Arguably, the most essential pieces of equipment a transport carrier can have are not a truck or cargo. They are insurance and permits. Every state has their own rules and regulations regarding permits and the next article will deal with state requirements with a focus on oversize permits. For now, we are going to focus on requirements from the Federal Motor Carrier Safety Administration. The FMCSA has all the necessary information on their website and a decent guide to help you through everything. In order to comply with federal law, carriers must obtain a USDOT number and be registered with the FMCSA, obtain insurance, and acquire authority for each type of cargo. Most states have laws requiring this as well, meaning transporting cargo without registration or insurance can get you in twice as much trouble.
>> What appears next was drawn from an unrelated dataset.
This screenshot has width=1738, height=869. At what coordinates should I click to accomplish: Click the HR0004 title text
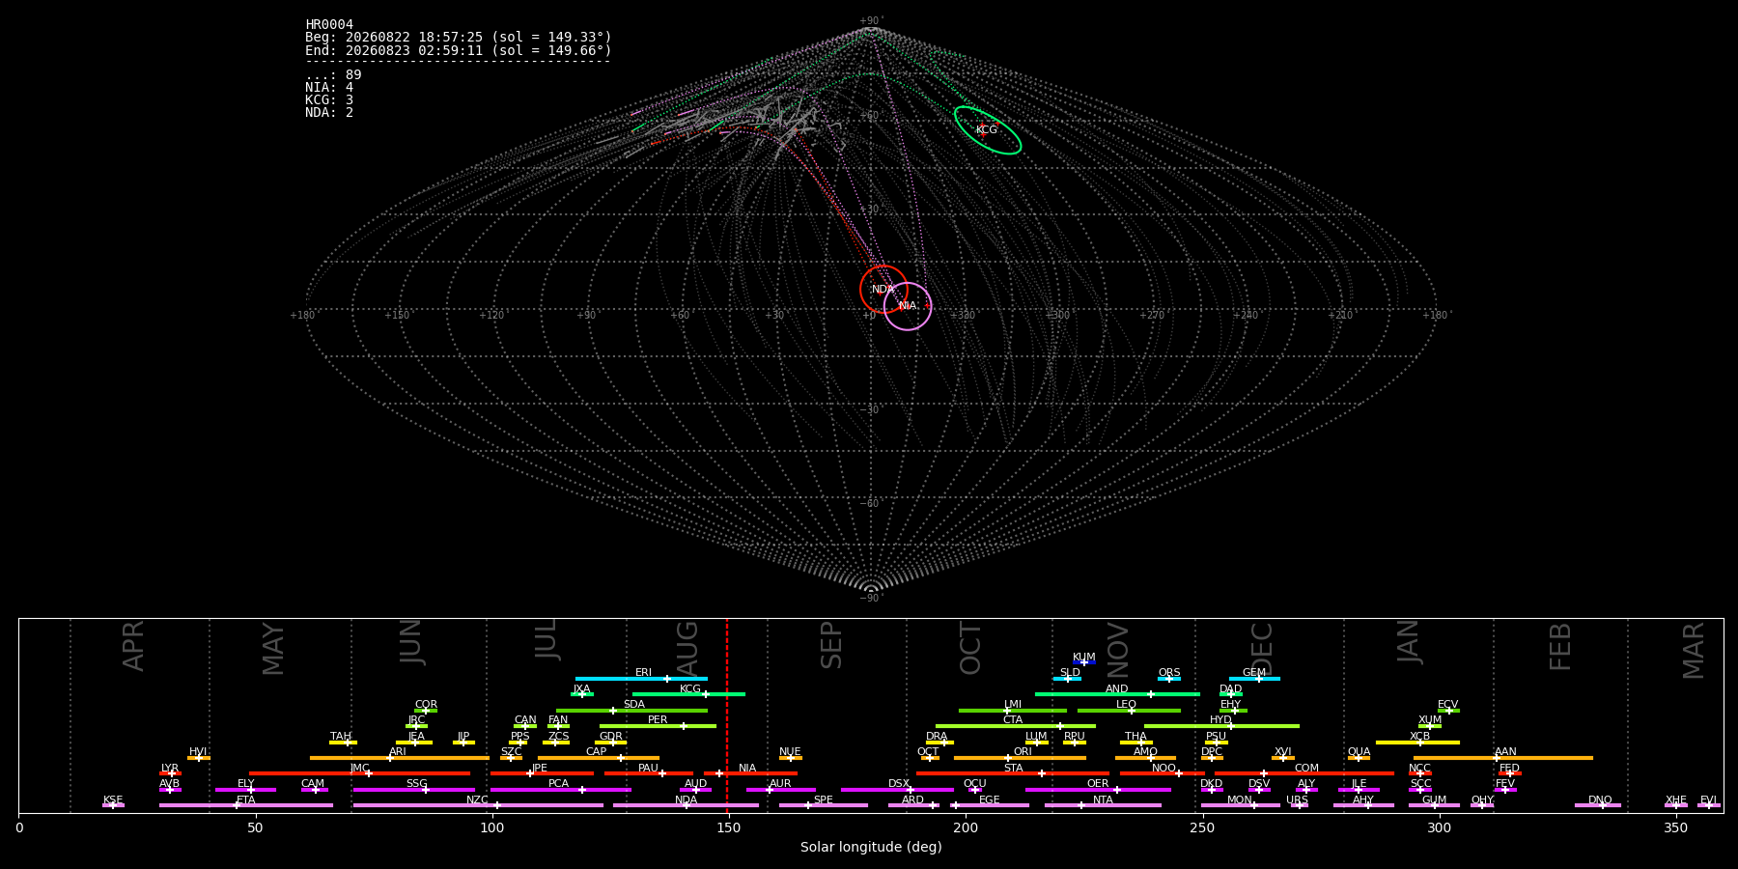coord(329,25)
The requirements, however, are fairly straightforward.
If a vehicle’s gross weight is over 10,000 pounds or it is carrying hazardous materials, that carrier will need a USDOT number. The same applies for vehicles transporting 8 or more people for compensation or 15 or more people for no compensation. If your vehicle will be transporting cargo (or people) from one state to another, or even outside the country, you will need to comply FMCSA regulations. Registering online is the fastest way to comply.
Another side of complying with the FMCSA is obtaining operating authority, basically a Motor Carrier (MC) number. For-hire carriers, passenger transportation services, and carriers transporting federally regulated commodities all require MC numbers, and I’m sad to say this is a bit more complicated than getting a USDOT number. Familiarize yourself with the rules; if you fail to comply, you will not get your filing fee back and your application will be thrown in the trash. FMCSA’s authority page includes manuals to help you out.
There are two basic categories of cargo you will need authority for: non-household goods and household goods (moving companies, etc.). From there the sub-categories are by types of carrier. Motor carriers who transport non-household and household goods both need to file proof of public liability; cargo insurance is only required for household good carriers, such as moving companies. Transport brokers are companies that arrange transportation for individual clients and hire transport carriers to transport the cargo; because they have a wider set of resources and work with household and non-household goods, so they’re an excellent way to speed up your shipment. The third sub-category is US-based international carriers; these are companies that move cargo to/from foreign countries. Remember that FMCSA permits and proof of insurance is something that carriers can manage on their own and will save money doing so and this especially holds true for state and interstate permits.
There are a few other categories, but all that information can be found on the information on authority and MC numbers, manuals and forms for your own education. There is a nugget of relief to $300 price tag for the Permanent Filing Fee: it is permanent and name changes are easy to do, if need be.